For Sorrell, the recovery will begin in the emerging markets of China and India, where it could reach 7%, but the rest of the world, especially Europe and the United States, will have to be content with not having negative figures and that this will be an achievement.
"Our crisis is L-shaped, which means that things will not go back to the way they were before. The predictions for growth levels in advertising spending, in traditional media and not, will be quite anemic for 2 or 3 years," he estimated.
Sorrell admits that WPP has been optimistic for too long and has reacted too slowly. Initially, it was expecting a 2% decline, which was later corrected to 4% and then 8%. The main difficulty in this situation is to reduce costs in a reasonable way.
Sorrell says WPP spends about $9 billion a year on staff, “but we can’t cut staff as fast as sales are falling.” By the end of July this year, WPP had cut 7% of its jobs. Half-year figures showed gross profits down 50%.
In an interview with the Wall Street Journal, Sorrell said he believes it is natural for there to be reluctance to change, but that this evolution is similar to those faced by the industry with 99 acres data regard to racial prejudices, which have been overcome in order to open up to the market.
Regarding the recovery, the director is pessimistic about the recovery of the advertising market and says that confidence has not yet reached the minds of consumers, who continue to not invest in brands for fear that the crisis could worsen.
For Sorrell, the recovery will begin in the emerging markets of China and India, where it could reach 7%, but the rest of the world, especially Europe and the United States, will have to be content with not having negative figures and that this will be an achievement.
"Our crisis is L-shaped, which means that things will not go back to the way they were before. The predictions for growth levels in advertising spending, in traditional media and not, will be quite anemic for 2 or 3 years," he estimated.

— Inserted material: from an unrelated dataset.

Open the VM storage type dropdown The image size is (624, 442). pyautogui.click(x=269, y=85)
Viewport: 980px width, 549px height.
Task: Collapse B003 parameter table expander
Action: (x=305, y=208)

Sorrell admits that WPP has been optimistic for too long and has reacted too slowly. Initially, it was expecting a 2% decline, which was later corrected to 4% and then 8%. The main difficulty in this situation is to reduce costs in a reasonable way.
Sorrell says WPP spends about $9 billion a year on staff, “but we can’t cut staff as fast as sales are falling.” By the end of July this year, WPP had cut 7% of its jobs. Half-year figures showed gross profits down 50%.